同第二点は、あん摩師、はり師、きゅう師及び柔道整復師法一二条の医業類似行為の内容が明確でないことを前提として、憲法三一条違反をいうものである。しかし、前記法律一二条は「何人も、第一条に掲げるものを除く外、医業類似行為を業としてはならない」と規定し、同法一条に掲げるものとは、あん摩(マッサージおよび指圧を含む)、はり、きゅうおよび柔道整復の四種の行為であるから、これらの行為は、何が同法一二条の医業類似行為であるかを定める場合の基準となるものというべく、結局医業類似行為の例示と見ることができないわけではない。それ故、右一二条が所論のように犯罪行為の明確性を欠くものとは認められず、違憲の主張は前提を欠くものであって、採るを得ない。

同第三点は違憲をいうが、実質は単なる訴訟法違反の主張であって、刑訴四〇五条の上告理由に当らない(所論「後藤伝」は「後藤博」の誤記であることが記録上認められ、予備的起訴は有効たるを失わず、また変更前の訴因と変更後の訴因とを比較すると、その基本となる事実は、特定の日時、場所において特定人に本件療法を施したという点において同一と認められ、公訴事実の同一性を失うものではない。)。
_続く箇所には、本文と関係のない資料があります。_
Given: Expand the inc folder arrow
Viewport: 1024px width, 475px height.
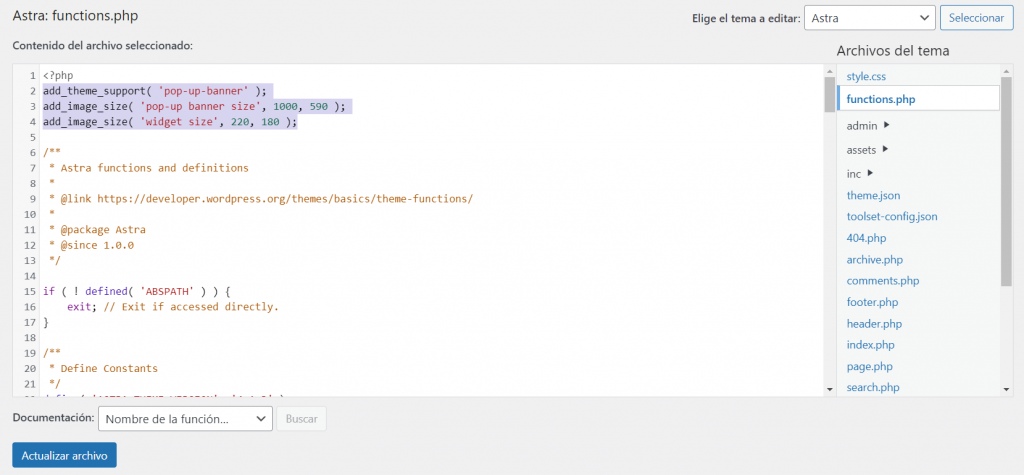Looking at the screenshot, I should (870, 174).
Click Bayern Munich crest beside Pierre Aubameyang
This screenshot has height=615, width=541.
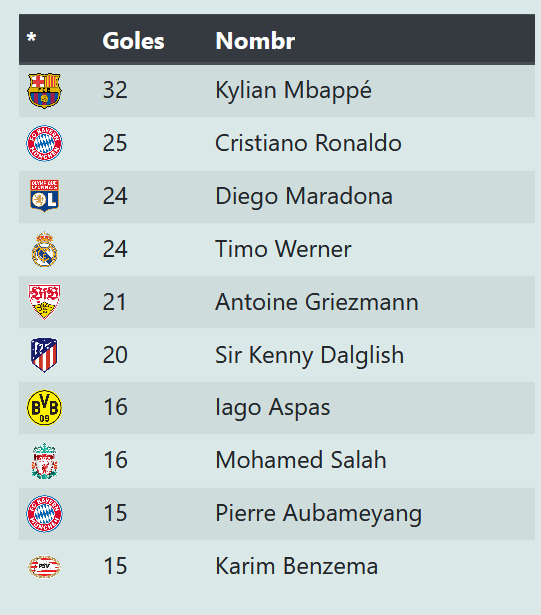coord(44,513)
同第四点は判例違反をいうが、所論引用の判例は、被術者の健康に医学上害を及ぼす虞あるものではないと認められた電気療法に関するものであって、本件とは事案を異にし、本件に適切でない。それ故所論は採るを得ない。

被告人本人の上告趣意(追加上告趣意を含む)一は、事実誤認、単なる訴訟法違反の主張であり、刑訴四〇五条の上告理由に当らない(所論の理由のないことは、前記弁護人遠藤徳雄外一一名の上告趣意第一点に対する説示参照)。
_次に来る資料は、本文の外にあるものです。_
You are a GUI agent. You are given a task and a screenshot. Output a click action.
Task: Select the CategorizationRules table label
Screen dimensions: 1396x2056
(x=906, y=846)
同二は違憲をいうが、所論の採ることを得ないことについては、前記弁護人遠藤徳雄外一一名の上告趣意第二点に対する説示のとおりである。

同三は判例違反をいうが、その採るを得ないことは、前記弁護人遠藤徳雄外一一名の上告趣意第四点に対する説示のとおりである。

その余の論旨は、単なる訴訟法違反の主張であって、刑訴四〇五条の上告理由は当らない(所論の理由のないことは、前記弁護人遠藤徳雄外一一名の上告趣意第三点に対する説示参照)。

よって同四一四条、三八六条第一項三号により裁判官全員一致の意見で主文のとおり決定する。